More than two dozen adoptees are expected on the trip, including those now living in Norway, Denmark, Italy, France, Australia and the U.S.
Olson, of Robbinsdale, Minnesota, said she thinks about going back to South Korea so often that it can wear on her husband. But each time she’s there, she asks herself if it should be the last visit because it’s so emotionally draining.
Olson found her birth parents a few years ago through their adoption agency in Seoul. Their meetings have left her distraught, frustrated and unfulfilled. Olson’s desperate to understand her true life story but her Korean parents appear indifferent.
She says she was adopted in 1985 as a baby but discovered that they kept a son born a year after Olson. The adoptee doesn’t know why her birth parents made those choices. They’ve only confirmed that she’s a secret they’ll never tell their other children.
But this upcoming trip to South Korea will offer a welcome reprieve to Olson’s heartaches.
It will be about connecting with fellow adoptees who share this profound experience that they didn’t choose to have.
It will be about eating the food that’s been missing their whole lives, yet tastes so much like home.
It will be about experiencing the glitz and glam of The Olympic Games, though even that is not without fraught.

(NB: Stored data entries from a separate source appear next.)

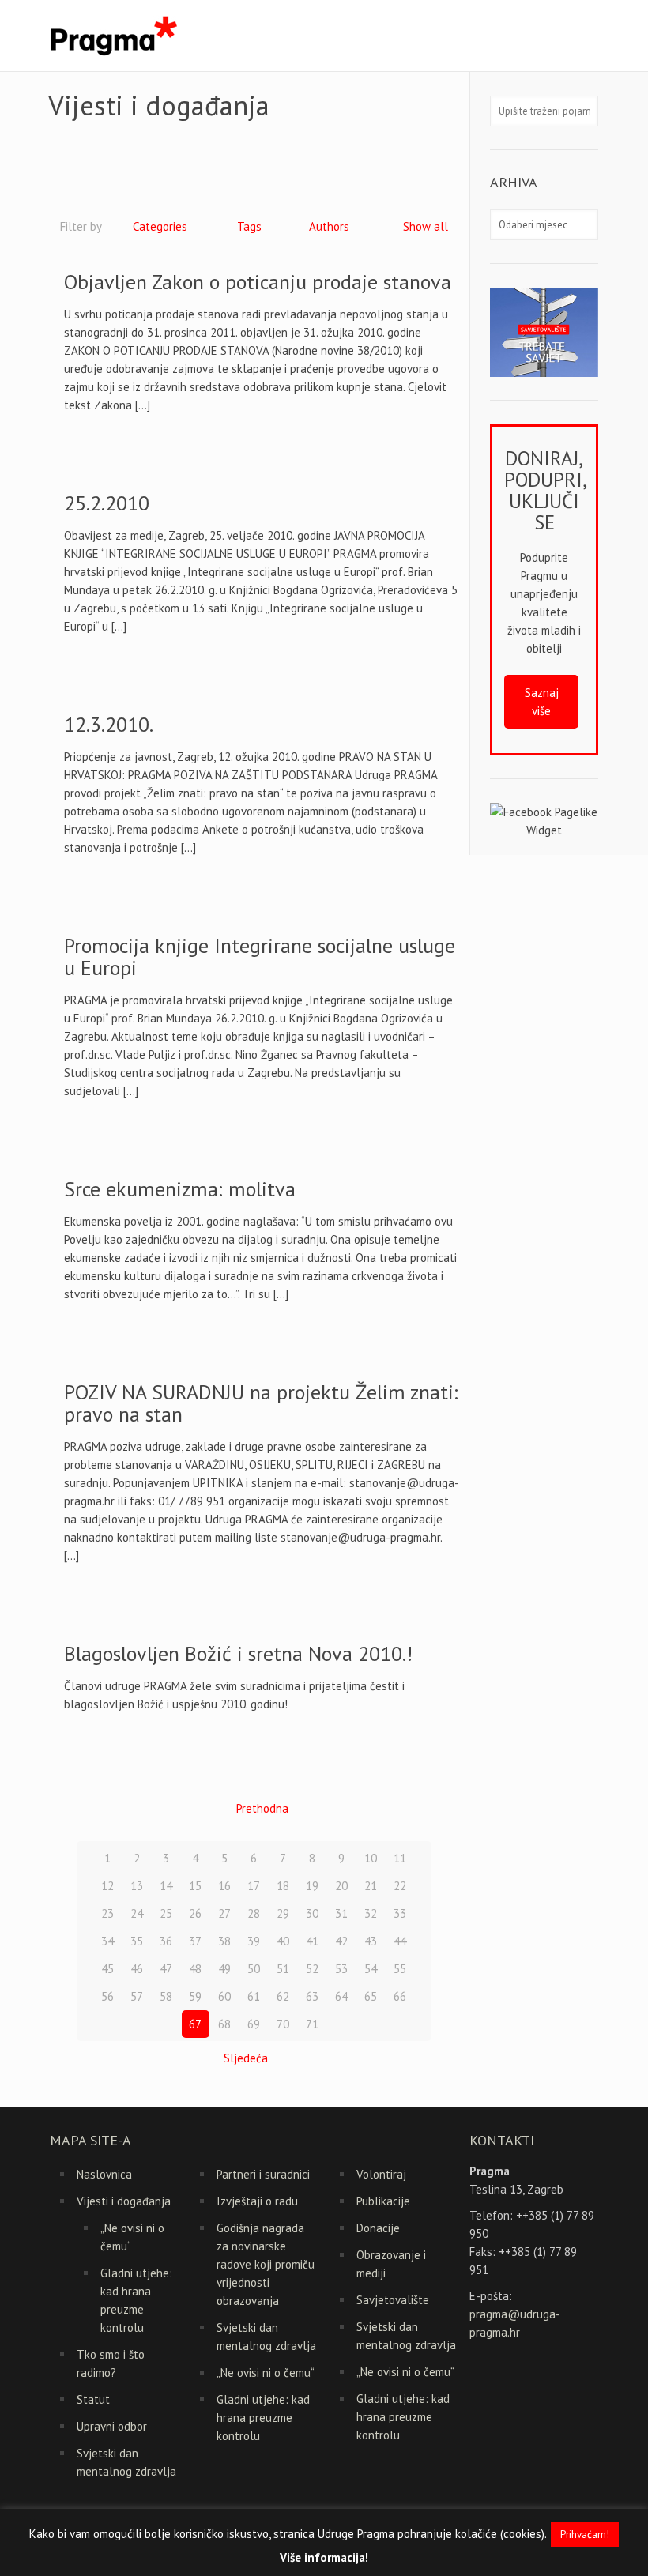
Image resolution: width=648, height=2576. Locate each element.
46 (136, 1968)
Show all (425, 226)
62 (283, 1996)
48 (195, 1968)
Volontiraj (381, 2174)
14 (166, 1885)
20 (341, 1885)
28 (253, 1913)
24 (136, 1913)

“I don’t know who I would cheer for. Should it be the U.S.? Should it be Korea? It’s super minute but something I think about,” Olson said.

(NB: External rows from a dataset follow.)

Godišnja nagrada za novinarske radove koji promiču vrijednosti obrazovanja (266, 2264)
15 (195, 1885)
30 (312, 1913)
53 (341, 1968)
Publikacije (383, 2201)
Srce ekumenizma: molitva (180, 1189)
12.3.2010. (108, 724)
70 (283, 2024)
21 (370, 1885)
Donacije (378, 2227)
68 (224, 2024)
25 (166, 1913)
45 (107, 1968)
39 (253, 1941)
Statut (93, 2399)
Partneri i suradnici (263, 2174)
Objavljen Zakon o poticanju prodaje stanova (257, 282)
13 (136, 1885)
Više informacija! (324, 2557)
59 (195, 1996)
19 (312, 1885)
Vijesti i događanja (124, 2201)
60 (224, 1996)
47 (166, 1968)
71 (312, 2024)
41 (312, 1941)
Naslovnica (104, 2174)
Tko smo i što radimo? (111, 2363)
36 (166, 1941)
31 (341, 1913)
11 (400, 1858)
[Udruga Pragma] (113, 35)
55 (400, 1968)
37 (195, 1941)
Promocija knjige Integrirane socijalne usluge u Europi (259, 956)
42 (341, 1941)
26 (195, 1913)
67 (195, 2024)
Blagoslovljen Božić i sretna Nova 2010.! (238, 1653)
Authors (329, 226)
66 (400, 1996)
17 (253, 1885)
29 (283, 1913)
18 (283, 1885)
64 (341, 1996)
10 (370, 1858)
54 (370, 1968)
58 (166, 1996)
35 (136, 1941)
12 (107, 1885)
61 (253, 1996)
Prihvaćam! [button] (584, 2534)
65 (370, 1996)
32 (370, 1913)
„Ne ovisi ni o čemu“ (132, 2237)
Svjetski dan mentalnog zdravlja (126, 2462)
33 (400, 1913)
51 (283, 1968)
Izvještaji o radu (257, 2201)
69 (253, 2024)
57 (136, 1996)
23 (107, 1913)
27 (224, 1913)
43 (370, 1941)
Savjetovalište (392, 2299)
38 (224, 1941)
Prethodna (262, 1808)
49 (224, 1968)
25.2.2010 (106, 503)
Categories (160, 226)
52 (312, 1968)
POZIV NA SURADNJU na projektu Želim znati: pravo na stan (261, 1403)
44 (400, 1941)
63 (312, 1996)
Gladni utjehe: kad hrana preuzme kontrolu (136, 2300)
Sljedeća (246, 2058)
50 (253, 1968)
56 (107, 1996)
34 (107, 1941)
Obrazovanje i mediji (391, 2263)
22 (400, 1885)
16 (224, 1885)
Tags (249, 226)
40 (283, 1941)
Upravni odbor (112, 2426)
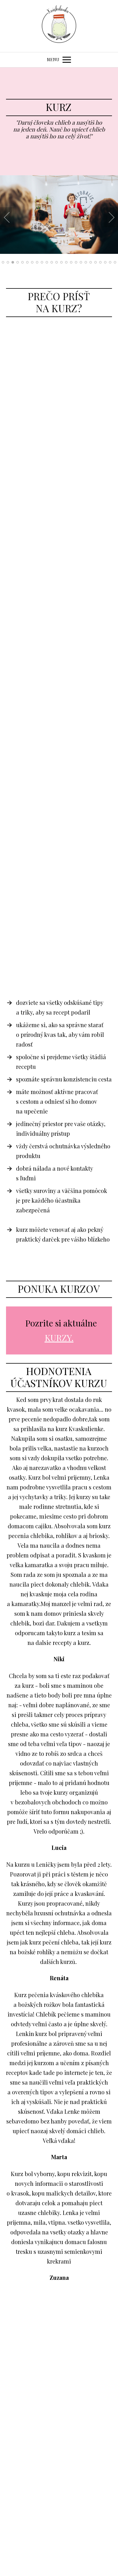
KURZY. (59, 1337)
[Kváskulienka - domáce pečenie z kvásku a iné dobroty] (59, 26)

Ella and Tony LeVeque are two other adoptees who found the Olympics to be the perfect reason to go back to their birth country. The couple met at another adoptee gathering in Seoul before marrying in 2014.
“We obviously really like watching the Olympics. We tally up America versus Canada,” said Ella LeVeque, a 31-year-old recruiter who was adopted as a baby to Ottawa, Canada. “And just being able to be there and represent South Korea, too, we’re going to be able to be proud of all of it.”
The two now live in Galesburg, Michigan. Neither has found their birth families.
Tony LeVeque, a 35-year-old hospital administrator, was adopted to central Michigan when he was 4 years old. He didn’t feel much of a connection as a child when his adoptive parents showed him recordings of the 1988 Games in Seoul. Like many others, he also struggled with his identity before connecting with his roots in adulthood.
“It’s difficult trying to find your own way,” he said of the Korean adoptee experience. “What type of man or woman am I supposed to be in America?”
Matt Galbraith, 36, of Hawaii, said he’ll spend time with his birth family after the Olympic events. He was adopted with his birth brother when he was 5 years old. They grew up in a happy home in the Phoenix area after enduring a dark year with unhappy memories at an orphanage in Munsan, near the Demilitarized Zone bordering North Korea.
Galbraith said he found his birth mother in 2009, taking a leap of faith by going to Seoul while he was stationed in Japan with the U.S. Navy. The woman asked Galbraith for forgiveness after a hotel worker helped reunite them.
He learned that the single mom put her boys up for adoption because she contracted tuberculosis. Without money or support, she feared the worst and hoped her sons could have a better future through adoption.
“I was adopted when I was a little bit older. I remember having memories with them,” Galbraith said of his birth family. “I knew that they were still there.”